• _Questions_
(A) Answer these questions using the Google Cardboard article:
(i) About how much does the Cardboard headset sell for?
(ii) On what day did Google release a software development kit for iPhones?
(iii) What share of the world's phones run Android or iOS?
(B) In the Google Cardboard article, find the part that opens with the words containing "Google released software" and closes with "using an iPhone.". Write that part out again, renaming "coders" to "developers".
(C) Write the next part of the Google Cardboard article, starting after its final sentence.

═══ Source passage ═══

The search giant wants more people to use its no-frills Cardboard headset. How? By helping software developers build virtual reality apps for Google's main rival.

Google released software tools that help programmers write Cardboard apps for iPhones.

Google wants everyone to wear cardboard boxes on their faces. It wants that so much that it's just announced a plan to make it easier for Apple iPhone developers to write VR apps.

That's a big deal because, first, the iPhone is the biggest rival to phones powered by Google's Android mobile operating system, and second, until now there hasn't really been an easy way for coders to build virtual reality apps that you can view with Cardboard using an iPhone.

Google embraced Apple's tech more fully on Wednesday by releasing a software development kit for iPhones. An SDK is techspeak for a set of software tools to help programmers write apps that take advantage of specific features in different devices.

When it comes to VR, Google's approach is no frills -- its Cardboard headset is literally made of cardboard. Selling for about $25, it turns your smartphone into a VR screen. Cardboard apps are available both for phones running Android and for iPhones, which run Apple's iOS mobile software. Android and iOS are the two most popular mobile operating systems, running on about 97 percent of the world's phones.

═══ Provided material ═══

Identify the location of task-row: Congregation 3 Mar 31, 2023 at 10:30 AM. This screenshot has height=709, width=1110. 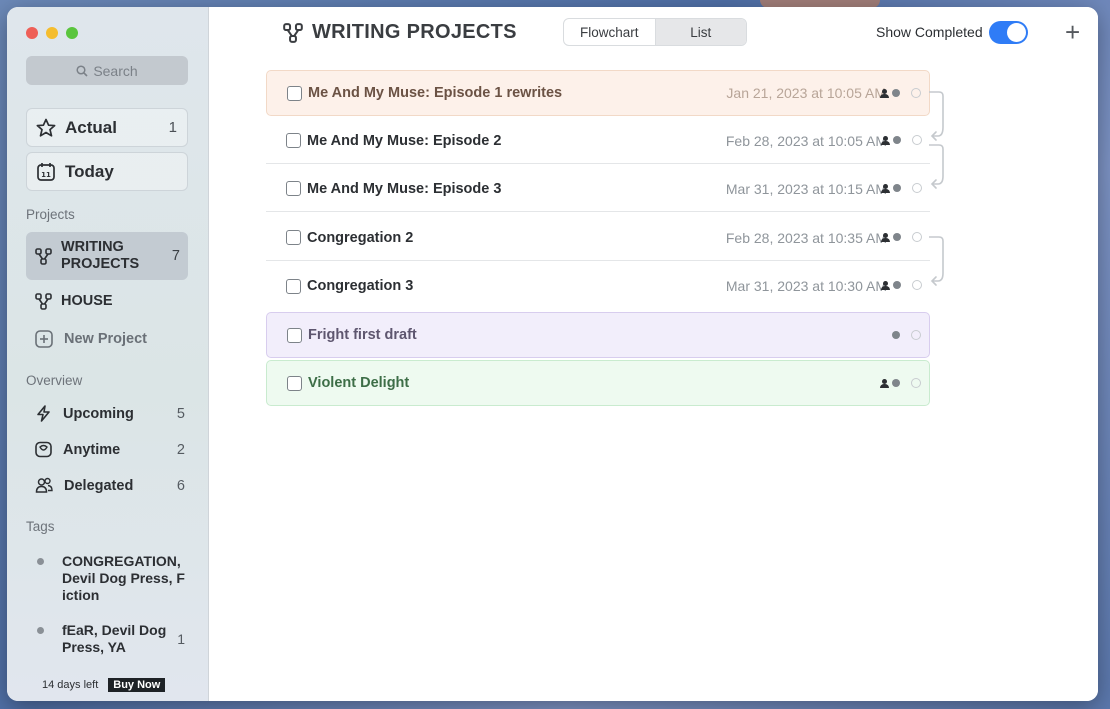
(598, 286).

═══

• _Responses by task_
(A)
(i) About $25.
(ii) Wednesday.
(iii) About 97 percent.

(B)
Google released software tools that help programmers write Cardboard apps for iPhones.

Google wants everyone to wear cardboard boxes on their faces. It wants that so much that it's just announced a plan to make it easier for Apple iPhone developers to write VR apps.

That's a big deal because, first, the iPhone is the biggest rival to phones powered by Google's Android mobile operating system, and second, until now there hasn't really been an easy way for developers to build virtual reality apps that you can view with Cardboard using an iPhone.

(C)
The new set of tools lets software developers more easily embed 360-degree videos -- which let people look up, down and around in a video scene -- into their iPhone and Android apps, as well as on the Web. Think a travel app letting you experience a deep-sea dive or a real estate app letting you virtually tour an apartment.

Google's push for VR on iPhones is just the latest in Silicon Valley's love affair with the nascent technology of virtual reality. Earlier this week, Facebook began selling the consumer version of its Oculus Rift VR headset. Last November, Samsung released goggles called the Gear VR as part of a partnership with Oculus.

Google isn't done with Cardboard. In May, the search giant is expected to release an updated version that may ditch the titular cardboard for plastic. It could also introduce an entirely new device that doesn't use a phone screen as the viewer.